Abría el camino Pascual, el más joven de los tres, aunque no el más habilidoso: hundía en el barro sus piernecitas de veinteañero, desprovistas de polainas. Los hierbajos le acariciaban las tetillas y a punto estaba de desaparecer tras la nube de mosquitos que nos rodeaba. Pascual prefería las farolas a los árboles y odiaba los caminos de tierra. Aún así, aquel día se movía con ganas, espoleado por la ilusión de analizar los fluidos de la charca. A nuestro lado gorjeaban los chotacabras, simulando conversar. Bajo los juncos copulaban las ranas sin descanso. Al pie de los troncos carcomidos, las culebras se retorcían de placer, mudando de piel.
A pocos metros chapoteaba Isabelita, nuestra geóloga en paro, quien, acostumbrada a deambular entre rocas metamórficas, se desenvolvía con dificultad en aquel ambiente tan húmedo. «Demasiados bichos y demasiadas plantas», comentó. «Dudo que encontremos esquistos arcillosos en esta zona». ¡Qué obsesión con los esquistos arcillosos y la potabilidad de las aguas! Yo les había convencido de que la charca les abriría insospechadas oportunidades económicas y prometedores campos de trabajo. En mi caso, la oportunidad de hacerme rico convirtiendo el fango en una plataforma de hormigón sembrada de apartamentos.
Tras ellos caminaba yo, aguijoneado por la avaricia. Me había desayunado un par de carajillos y eso multiplicaba mi aplomo y claridad mental. Avanzaba con decisión, silbando viejas canciones y reflexionando sobre las relaciones humanas. Influido por mis recientes lecturas, interpretaba la realidad como una suma de cuerpos delebles, condenados a la licuefacción. Las ideas de Bauman se me imponían con energía: la nuestra es una sociedad líquida donde todo fluye y donde el orden político, la división en clases, los espacios físicos y de relación se descomponen, dando paso a un terreno mórbido, poblado por tipos solitarios, sin ética, sin afectos sólidos ni certezas. Ahí estábamos nosotros como ejemplo por si hacía falta demostrar algo.

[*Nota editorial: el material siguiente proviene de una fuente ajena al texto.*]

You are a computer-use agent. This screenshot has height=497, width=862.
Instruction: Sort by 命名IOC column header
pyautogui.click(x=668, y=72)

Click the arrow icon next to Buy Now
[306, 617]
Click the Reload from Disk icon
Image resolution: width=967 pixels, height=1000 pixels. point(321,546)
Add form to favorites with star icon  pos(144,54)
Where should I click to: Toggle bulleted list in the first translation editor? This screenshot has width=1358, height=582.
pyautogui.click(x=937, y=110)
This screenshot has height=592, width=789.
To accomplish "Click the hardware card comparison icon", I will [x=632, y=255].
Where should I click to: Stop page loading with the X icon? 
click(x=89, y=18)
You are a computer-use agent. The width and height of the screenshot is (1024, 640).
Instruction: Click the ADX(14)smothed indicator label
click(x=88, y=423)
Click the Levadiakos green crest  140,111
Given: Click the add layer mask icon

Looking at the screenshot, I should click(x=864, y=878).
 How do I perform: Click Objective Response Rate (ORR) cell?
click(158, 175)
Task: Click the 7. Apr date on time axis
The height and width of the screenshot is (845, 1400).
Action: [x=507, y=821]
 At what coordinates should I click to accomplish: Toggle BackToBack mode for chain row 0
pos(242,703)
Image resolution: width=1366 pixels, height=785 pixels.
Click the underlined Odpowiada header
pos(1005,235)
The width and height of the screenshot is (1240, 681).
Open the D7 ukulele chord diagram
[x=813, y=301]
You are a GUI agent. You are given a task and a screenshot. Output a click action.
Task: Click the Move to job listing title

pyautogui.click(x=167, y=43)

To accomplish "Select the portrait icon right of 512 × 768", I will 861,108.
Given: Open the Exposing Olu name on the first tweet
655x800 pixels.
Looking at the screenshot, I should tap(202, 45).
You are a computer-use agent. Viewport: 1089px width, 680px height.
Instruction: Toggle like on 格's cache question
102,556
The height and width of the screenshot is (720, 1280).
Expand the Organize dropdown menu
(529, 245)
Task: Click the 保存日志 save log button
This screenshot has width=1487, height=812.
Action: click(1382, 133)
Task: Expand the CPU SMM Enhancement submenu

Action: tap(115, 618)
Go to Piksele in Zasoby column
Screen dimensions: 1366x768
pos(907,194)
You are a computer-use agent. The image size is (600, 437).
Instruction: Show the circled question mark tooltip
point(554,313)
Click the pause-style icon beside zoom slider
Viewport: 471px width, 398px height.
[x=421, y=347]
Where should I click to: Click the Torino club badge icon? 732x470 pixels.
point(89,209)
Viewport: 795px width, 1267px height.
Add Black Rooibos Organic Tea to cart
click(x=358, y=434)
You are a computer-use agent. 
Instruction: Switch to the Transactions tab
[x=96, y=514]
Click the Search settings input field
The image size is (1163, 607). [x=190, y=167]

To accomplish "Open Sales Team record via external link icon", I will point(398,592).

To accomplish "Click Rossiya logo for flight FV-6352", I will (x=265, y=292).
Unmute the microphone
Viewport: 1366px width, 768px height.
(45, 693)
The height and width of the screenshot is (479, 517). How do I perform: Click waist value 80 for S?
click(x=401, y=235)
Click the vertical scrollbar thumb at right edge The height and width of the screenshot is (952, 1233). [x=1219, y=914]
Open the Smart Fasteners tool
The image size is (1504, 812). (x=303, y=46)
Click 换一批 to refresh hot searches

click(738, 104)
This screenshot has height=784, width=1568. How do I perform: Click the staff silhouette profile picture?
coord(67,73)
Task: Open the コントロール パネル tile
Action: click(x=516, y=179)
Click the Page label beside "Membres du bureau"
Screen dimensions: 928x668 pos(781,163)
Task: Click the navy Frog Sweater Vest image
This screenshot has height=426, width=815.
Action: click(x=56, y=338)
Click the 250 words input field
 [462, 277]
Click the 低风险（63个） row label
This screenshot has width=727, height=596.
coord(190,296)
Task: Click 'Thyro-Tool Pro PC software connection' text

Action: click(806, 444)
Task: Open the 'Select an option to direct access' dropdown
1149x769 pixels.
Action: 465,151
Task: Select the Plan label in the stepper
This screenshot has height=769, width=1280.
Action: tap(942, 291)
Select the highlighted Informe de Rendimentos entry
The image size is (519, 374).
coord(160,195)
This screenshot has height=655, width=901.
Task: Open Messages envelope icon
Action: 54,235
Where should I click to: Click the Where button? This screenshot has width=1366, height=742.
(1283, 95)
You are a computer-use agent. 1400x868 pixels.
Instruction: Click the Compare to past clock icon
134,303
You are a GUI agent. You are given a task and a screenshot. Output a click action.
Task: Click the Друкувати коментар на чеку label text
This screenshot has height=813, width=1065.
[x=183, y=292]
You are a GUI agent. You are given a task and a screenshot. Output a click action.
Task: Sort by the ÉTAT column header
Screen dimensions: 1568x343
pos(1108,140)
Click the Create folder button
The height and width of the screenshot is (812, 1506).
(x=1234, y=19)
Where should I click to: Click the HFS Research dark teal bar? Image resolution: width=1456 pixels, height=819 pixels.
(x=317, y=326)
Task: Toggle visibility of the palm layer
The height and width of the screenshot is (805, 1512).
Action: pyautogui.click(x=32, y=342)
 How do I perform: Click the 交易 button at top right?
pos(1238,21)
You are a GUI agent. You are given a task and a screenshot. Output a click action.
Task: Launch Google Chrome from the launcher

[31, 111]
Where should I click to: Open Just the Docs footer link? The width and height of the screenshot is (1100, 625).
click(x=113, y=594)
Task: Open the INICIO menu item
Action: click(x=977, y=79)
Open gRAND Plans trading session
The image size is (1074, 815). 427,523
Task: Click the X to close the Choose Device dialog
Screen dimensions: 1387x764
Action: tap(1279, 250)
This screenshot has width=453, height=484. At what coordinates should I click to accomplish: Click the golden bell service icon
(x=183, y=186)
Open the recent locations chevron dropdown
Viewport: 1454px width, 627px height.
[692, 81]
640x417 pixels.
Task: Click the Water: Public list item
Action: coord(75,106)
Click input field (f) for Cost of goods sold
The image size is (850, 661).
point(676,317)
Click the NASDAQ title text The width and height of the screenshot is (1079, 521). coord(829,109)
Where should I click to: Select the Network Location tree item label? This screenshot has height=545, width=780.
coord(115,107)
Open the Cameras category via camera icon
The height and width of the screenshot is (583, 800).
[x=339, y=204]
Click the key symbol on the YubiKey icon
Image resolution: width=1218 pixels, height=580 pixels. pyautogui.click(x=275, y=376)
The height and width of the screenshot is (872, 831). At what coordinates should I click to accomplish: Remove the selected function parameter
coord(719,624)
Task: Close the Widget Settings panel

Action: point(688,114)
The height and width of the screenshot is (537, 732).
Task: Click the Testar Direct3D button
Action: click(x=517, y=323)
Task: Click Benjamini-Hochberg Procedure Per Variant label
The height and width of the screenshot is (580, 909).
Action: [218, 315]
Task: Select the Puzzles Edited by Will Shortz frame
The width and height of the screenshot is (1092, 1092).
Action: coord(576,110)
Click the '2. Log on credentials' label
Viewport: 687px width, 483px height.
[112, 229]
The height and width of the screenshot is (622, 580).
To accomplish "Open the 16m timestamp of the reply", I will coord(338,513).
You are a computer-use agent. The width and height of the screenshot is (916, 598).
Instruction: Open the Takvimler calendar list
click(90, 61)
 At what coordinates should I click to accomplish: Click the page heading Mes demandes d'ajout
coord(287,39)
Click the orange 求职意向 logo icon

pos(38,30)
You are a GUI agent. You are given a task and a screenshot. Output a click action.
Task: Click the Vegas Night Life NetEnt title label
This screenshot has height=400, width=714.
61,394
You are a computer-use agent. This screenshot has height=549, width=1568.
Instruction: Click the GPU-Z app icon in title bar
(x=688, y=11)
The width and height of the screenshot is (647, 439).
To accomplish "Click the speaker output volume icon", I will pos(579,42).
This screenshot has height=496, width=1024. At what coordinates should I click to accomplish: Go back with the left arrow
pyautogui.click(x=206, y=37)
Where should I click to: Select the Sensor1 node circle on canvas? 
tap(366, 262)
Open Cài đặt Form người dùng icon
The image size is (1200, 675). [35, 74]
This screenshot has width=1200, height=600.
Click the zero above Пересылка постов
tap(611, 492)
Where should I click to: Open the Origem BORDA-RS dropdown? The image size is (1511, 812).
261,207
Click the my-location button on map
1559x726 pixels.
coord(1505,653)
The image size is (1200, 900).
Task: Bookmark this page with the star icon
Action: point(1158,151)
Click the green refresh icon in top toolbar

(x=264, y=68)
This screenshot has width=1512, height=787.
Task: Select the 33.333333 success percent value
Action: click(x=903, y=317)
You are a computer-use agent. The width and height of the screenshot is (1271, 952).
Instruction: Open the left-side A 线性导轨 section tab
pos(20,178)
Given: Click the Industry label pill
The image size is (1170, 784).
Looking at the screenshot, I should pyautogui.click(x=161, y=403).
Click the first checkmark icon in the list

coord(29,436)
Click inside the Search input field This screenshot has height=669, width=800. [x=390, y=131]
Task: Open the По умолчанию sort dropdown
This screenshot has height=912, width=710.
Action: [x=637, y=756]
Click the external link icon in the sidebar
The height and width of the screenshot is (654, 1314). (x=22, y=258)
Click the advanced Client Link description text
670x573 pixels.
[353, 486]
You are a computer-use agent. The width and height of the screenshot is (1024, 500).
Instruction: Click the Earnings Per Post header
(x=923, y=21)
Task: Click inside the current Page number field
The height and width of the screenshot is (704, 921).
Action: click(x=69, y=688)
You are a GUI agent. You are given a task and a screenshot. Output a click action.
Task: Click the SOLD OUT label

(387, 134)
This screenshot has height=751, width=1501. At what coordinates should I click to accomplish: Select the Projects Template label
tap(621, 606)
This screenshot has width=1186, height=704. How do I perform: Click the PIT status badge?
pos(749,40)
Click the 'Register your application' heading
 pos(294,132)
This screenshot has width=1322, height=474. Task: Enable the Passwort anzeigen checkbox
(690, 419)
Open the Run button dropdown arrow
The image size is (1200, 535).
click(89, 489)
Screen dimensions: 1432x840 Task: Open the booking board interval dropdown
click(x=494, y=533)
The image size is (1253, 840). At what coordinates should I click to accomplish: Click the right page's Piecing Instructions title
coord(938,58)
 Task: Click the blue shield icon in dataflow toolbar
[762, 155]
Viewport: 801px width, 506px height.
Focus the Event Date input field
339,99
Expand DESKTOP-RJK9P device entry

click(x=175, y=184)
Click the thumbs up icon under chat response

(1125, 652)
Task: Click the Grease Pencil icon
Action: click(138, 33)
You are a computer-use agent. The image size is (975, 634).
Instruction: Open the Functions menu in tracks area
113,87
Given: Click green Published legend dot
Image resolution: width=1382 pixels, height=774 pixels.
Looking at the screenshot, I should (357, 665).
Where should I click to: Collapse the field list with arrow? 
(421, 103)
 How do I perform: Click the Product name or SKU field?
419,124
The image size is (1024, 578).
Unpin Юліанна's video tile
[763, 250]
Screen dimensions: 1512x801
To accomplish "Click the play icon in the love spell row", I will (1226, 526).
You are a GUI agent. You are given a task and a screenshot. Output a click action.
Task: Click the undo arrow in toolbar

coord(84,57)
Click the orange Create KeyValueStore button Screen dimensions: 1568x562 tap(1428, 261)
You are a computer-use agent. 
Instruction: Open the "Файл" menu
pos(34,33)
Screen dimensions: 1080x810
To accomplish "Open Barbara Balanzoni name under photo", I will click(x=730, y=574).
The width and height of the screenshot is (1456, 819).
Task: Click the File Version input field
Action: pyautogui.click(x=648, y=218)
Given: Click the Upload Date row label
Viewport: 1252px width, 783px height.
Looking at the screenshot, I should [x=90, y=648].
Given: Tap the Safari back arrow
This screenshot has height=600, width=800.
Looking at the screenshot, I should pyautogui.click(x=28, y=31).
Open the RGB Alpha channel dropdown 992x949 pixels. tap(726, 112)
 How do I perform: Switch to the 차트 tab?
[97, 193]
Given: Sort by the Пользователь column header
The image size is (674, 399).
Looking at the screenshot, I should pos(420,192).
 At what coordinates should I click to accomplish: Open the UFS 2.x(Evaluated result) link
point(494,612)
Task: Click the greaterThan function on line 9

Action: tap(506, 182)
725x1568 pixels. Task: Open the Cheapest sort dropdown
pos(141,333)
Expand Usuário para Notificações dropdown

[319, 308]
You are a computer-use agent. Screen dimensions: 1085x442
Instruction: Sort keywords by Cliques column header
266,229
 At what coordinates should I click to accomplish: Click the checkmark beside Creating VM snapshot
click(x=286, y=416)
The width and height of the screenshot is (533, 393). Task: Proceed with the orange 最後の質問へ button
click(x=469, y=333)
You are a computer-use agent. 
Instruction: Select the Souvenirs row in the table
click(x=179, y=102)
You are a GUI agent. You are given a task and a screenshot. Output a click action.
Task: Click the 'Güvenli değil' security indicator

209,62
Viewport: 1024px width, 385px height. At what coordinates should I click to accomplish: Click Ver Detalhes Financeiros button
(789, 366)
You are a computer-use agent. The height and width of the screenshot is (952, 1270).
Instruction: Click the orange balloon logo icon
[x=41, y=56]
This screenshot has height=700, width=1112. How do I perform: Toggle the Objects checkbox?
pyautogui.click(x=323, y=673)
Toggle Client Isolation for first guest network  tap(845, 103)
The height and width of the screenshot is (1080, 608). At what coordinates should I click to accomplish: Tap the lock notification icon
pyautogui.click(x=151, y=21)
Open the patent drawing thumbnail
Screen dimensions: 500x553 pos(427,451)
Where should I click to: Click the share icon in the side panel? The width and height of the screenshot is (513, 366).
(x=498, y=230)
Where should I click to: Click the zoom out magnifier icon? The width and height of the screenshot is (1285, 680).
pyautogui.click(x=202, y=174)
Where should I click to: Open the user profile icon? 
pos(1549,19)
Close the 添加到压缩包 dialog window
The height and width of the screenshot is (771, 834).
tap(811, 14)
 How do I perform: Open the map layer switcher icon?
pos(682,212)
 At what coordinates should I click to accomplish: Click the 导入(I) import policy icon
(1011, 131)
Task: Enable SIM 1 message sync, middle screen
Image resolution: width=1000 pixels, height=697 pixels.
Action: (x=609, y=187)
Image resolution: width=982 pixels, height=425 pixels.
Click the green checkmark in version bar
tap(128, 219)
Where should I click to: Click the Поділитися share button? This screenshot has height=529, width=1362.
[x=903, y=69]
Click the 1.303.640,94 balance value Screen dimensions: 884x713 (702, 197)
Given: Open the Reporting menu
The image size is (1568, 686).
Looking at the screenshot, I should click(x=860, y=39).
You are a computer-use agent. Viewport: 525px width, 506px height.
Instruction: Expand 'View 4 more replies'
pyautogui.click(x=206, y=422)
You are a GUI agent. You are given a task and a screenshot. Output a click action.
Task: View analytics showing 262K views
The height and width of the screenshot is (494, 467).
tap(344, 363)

En ese momento tuve una intuición extraordinaria: Bauman se quedaba corto. Quizá se aproximaba a la verdad, pero era incapaz de sumergirse en ella. La idea explotó en mi cabeza como un chupinazo: ¡estábamos buscando la charca desde dentro de la propia charca! Sólo una mente excitada por el alcohol podía percibir así, de golpe, la fatal permeabilidad del mundo, su fluidez pastosa, tan próxima al légamo en el que estábamos hundiendo. ¡Nada de modernidad líquida! En todo caso, ¡modernidad fangosa!
Primero lo medité en silencio y callé la boca, pero, al poco, no pude contenerme y tuve que gritarlo: «¿Os habéis creído que la ciencia, vuestra ciencia, os permitirá conocer la verdad y os abrirá los ojos al futuro? ¡Malditos ilusos! ¿Acaso no os dais cuenta del lodo en que están envueltas vuestras vidas? Escuchadme bien: no tenéis otro presente que la charca; de ella habéis nacido y a ella volveréis. ¡Vuestros conocimientos son una charca y vuestras esperanzas también! ¡Tenéis los sueños enfangados, y hundida en el cieno esa porción de química orgánica a la que llamáis amor! ¡Vais a pasaros la vida en un lodazal!»
Isabelita y el químico detuvieron el paso y se volvieron a mirarme. «¿Decía usted algo, señor Baranda?», me preguntó la geóloga. «¡Paparruchas filosóficas! —apuntó Pascual—. Hoy no me apetece hacerle caso». Me encogí de hombros y seguí chapoteando. Casi sin darnos cuenta habíamos llegado al centro de la charca y allí cada cual empezó a tomar sus medidas.